— INSTRUCTIONS FOR THE TASK —
Resume the passage below on Rule 17d-1 and affiliated funds buying different CLO tranches, picking up right after its last sentence.

Under its rulemaking authority, the SEC adopted Rule 17d-1, which states in part that no affiliate of a fund shall participate in any “joint enterprise or other joint arrangement or profit-sharing plan” with the fund unless the SEC grants an exemptive order for such enterprise or arrangement. Joint enterprise or other joint arrangement or profit-sharing plan is defined in Rule 17d-1 as “any written or oral plan, contract, authorization or arrangement, or any practice or understanding concerning an enterprise or undertaking whereby a … [fund] and … [an affiliate] have a joint or a joint and several participation, or share in the profits of such enterprise or undertaking.” Although courts have interpreted the definition of “joint” broadly, they have nonetheless stressed that some element of “combination” is required. SEC v. Talley Industries, Inc., 399 F.2d 396.
The Registrant believes that when different funds are investing in different tranches of the same CLO the element of combination is not present. Two affiliated funds investing at the same time in the same tranche of a CLO would clearly be a joint transaction; however, the Registrant does not believe the same can be said if those same two funds were investing in different tranches of the same CLO. Two funds investing in different tranches of the same CLO are not working together or working in combination, and there is no common arrangement, plan or undertaking between the funds. Each tranche of a CLO is a separate security with separate terms and its own balance of risk versus reward in terms of priority to distributions. Each tranche has a predetermined place in the CLO’s capital structure waterfall, which dictates its priority for claims on cash-flow distributions and exposure to risk of loss from the underlying collateral pool.

— INPUT DATA —

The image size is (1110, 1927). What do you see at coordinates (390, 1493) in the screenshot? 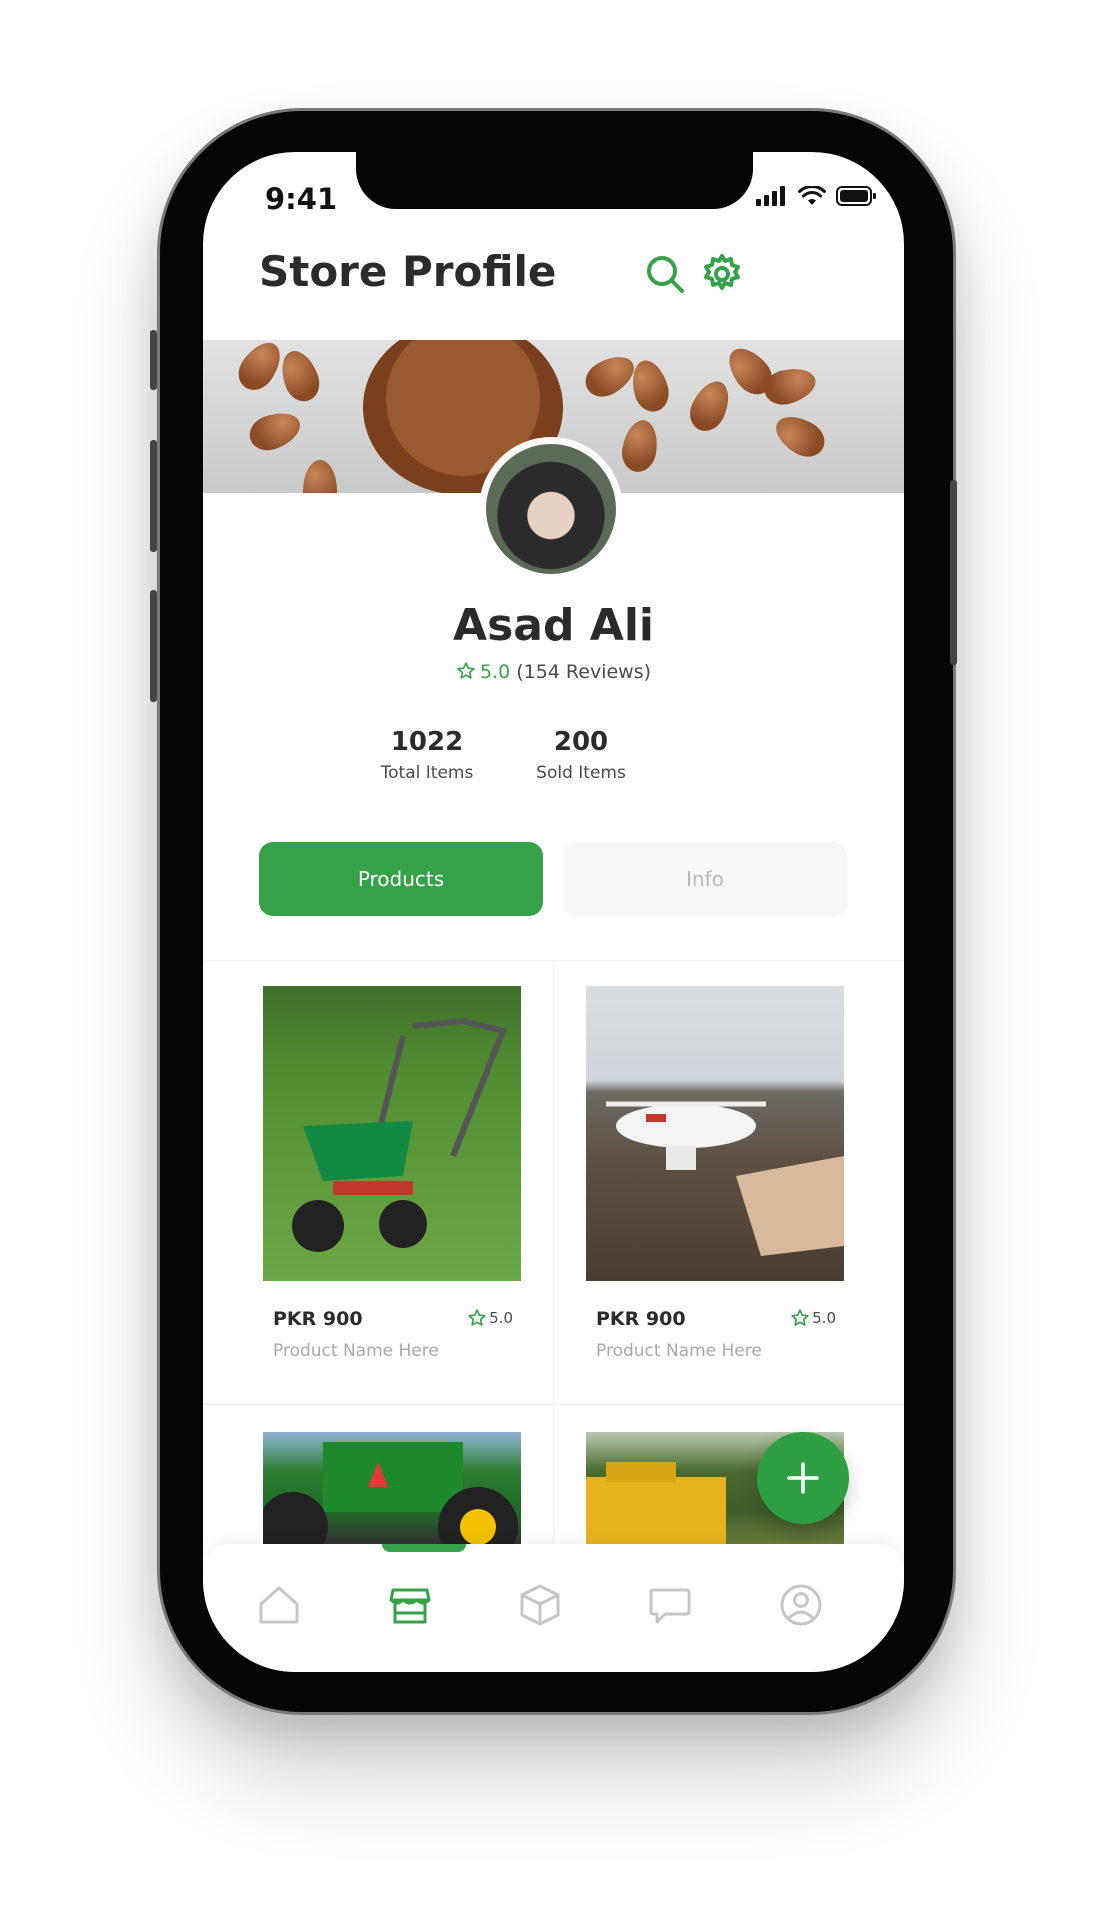
I see `tractor-illustration` at bounding box center [390, 1493].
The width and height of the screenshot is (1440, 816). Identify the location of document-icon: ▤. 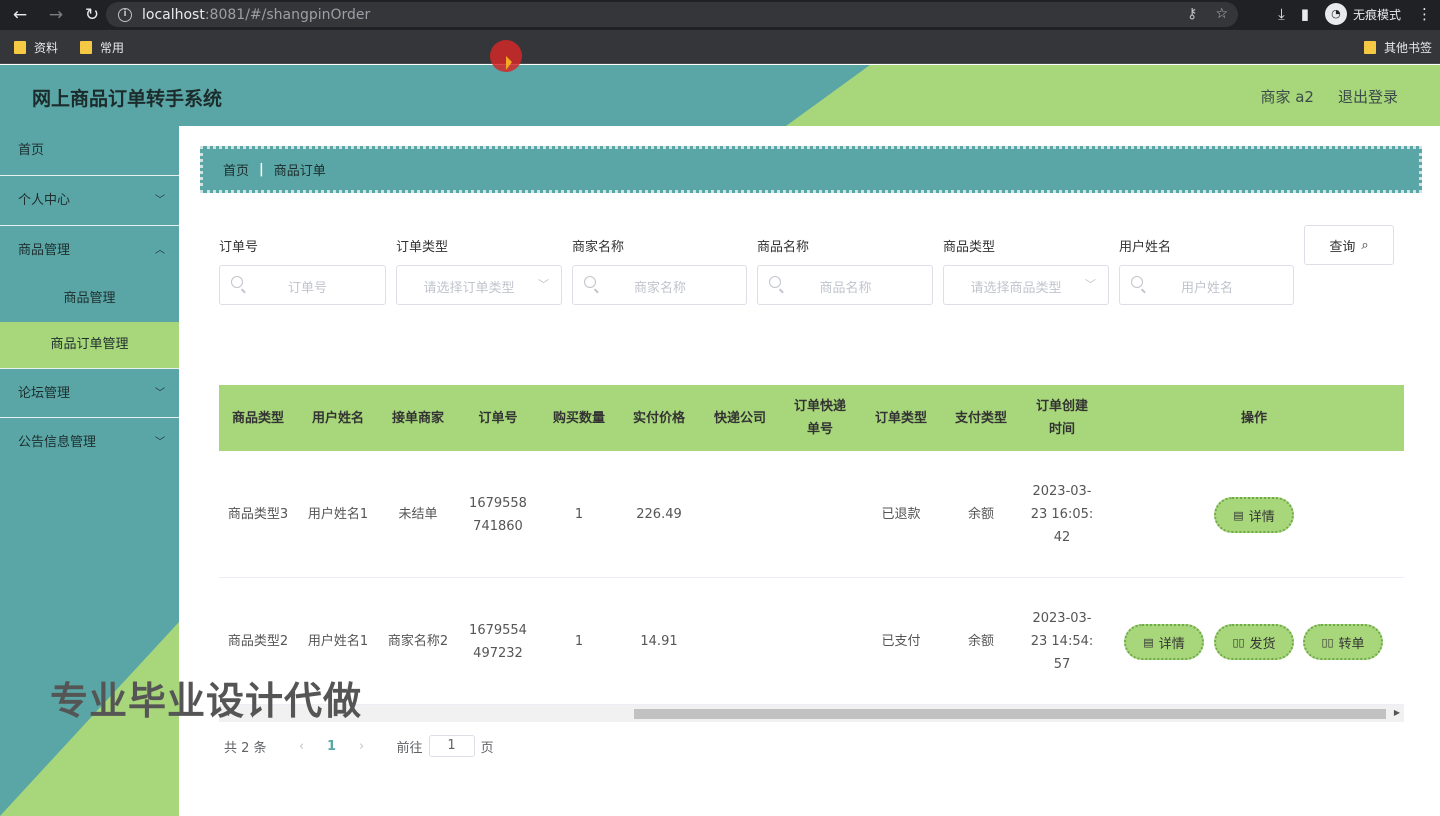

— RESPONSE AREA —
The Registrant believes that affiliated funds investing in different tranches of the same CLO are not investing in the same “investment opportunity” and notes that if such transactions were considered the same “investment opportunity” and thus a “joint transaction,” such transactions would be covered under the Registrant’s exemptive order. Flat Rock Global LLC, et al., File No. 812-15223, Investment Company Act Rel. No. 34457 (December 29, 2021) (notice) and 34481 (January 25, 2022) (order).
Although the Registrant does not believe these transactions would be considered joint transactions, the Registrant acknowledges that they may present conflicts of interest in certain situations. The Registrant intends to make CLO investments in the primary and secondary markets. In the secondary markets, the terms of a CLO investment have been negotiated, and the Registrant may invest at the market price. In such situations, conflicts of interest are limited because the terms of each tranche are set.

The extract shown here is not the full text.